◆ **SOURCE PASSAGE**
━━━━━━━━━━
How to use news articles to predict BTC price changes
Bitcoin (BTC) price changes are volatile due to many reasons, such as its specially different perceived values by public and high profile losses. In this article, we focus on one of its major factor, BTC news articles’ influences. Due to the past momentum of BTC and a huge portion of BTC market among the cryptocurrency market, a massive group of BTC players have already existed. However, an analytically quantitative methodology to make decisions in this market is still lacking, so we endeavored to help with this situation based on machine learning algorithms here.
Utilizing various vanilla supervised machine learning algorithms and exploring semi-supervised algorithms, we built a model to predict whether a certain news article will cause an apparent BTC price increase or decrease to help BTC players to make a more reasonable decision on selling or buying BTC.
Our project is roughly split into three major parts, financial data processing, news articles processing, and final prediction models. Can’t wait to go through the whole process now!
━━━━━━━━━━
◆ **SUPPLIED RECORDS**
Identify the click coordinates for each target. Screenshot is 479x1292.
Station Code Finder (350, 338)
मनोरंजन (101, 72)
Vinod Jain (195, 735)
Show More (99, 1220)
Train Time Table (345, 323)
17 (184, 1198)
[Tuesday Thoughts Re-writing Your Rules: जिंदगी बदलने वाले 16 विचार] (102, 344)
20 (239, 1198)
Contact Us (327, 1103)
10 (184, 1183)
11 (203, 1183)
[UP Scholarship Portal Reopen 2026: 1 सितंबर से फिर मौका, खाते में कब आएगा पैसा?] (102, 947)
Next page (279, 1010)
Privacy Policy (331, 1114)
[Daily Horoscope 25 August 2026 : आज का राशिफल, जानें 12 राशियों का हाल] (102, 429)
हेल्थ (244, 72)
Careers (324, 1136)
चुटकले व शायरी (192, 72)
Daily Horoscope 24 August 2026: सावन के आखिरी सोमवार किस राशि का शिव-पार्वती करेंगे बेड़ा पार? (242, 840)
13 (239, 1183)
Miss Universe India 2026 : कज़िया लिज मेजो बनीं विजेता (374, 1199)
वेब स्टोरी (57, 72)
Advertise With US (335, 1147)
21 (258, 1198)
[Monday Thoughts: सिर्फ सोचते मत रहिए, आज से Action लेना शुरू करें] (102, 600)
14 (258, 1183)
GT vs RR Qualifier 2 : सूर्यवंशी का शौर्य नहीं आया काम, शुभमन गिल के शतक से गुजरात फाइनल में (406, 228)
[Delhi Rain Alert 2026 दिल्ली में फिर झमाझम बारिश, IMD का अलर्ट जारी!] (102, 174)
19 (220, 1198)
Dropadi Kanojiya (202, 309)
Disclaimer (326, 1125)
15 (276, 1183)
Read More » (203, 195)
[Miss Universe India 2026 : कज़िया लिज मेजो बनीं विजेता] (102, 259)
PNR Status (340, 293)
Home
━━━━━━━━━━
◆ **REQUESTS**
**a)** According to the BTC price prediction article, why did the authors set out to build a machine learning model for the BTC market? Answer in one to three sentences.
**b)** Answer the following from the BTC price prediction article, one line each:
(i) What two reasons does the article give for a massive group of BTC players already existing?
(ii) Which kinds of machine learning algorithms did the authors use or explore?
(iii) What are the three major parts of the project?
**c)** Pick up the BTC price prediction article from its last sentence and continue it.

◆ **THE ANSWERS**
**a)** The authors saw that an analytically quantitative method for making decisions in the BTC market was still lacking, so they tried to address this with machine learning algorithms. Their model predicts whether a news article will cause an apparent BTC price increase or decrease, so that BTC players can make more reasonable decisions about selling or buying.

**b)**
(i) The past momentum of BTC and BTC's huge share of the cryptocurrency market.
(ii) They used various vanilla supervised algorithms and explored semi-supervised algorithms.
(iii) Financial data processing, news articles processing, and final prediction models.

**c)**
Financial Data processing
We scraped BTC second-by-second datasets from 01/01/2018 to 04/o1/2018 on Kaggle, which consists of the following information after being converted to a day-based dataset.
According to the stock market’s rule of thumb, an obvious change of stock price is defined as price fluctuation more than 2 standard deviations of past 30 days’ rolling average price, but there is no generally acknowledged definition of distinct BTC price change. And due to the dramatically and constantly changing BTC price, it is hard to test which number of standard deviations the most distinct one. Therefore, we use the same 2 standard deviations as in the stock market for BTC. The code is as the follows,
Based on the metric, we got and marked the dates with obvious BTC price change in our selected period. Then we divided the dates into three groups, first group with distinct price increases, which has namely positive markers (Date: 3/19/2018), and second with distinct price decreases and positive markers (Dates: 2/5/2019, 3/15/2019, 3/17/2019, 3/18/2019), and another trivial one with price changes within 2 standard deviations.
Now we move on to the second part, news articles’ data processing. The logic of these two parts’ connection will be elaborated at the third part.
The contents extracted from news articles are shown in the following form,
As the lead of news articles always contains the most important information, and there are many readers who only skim the introductory paragraph, so for the content column, we only extracted the lead of news articles.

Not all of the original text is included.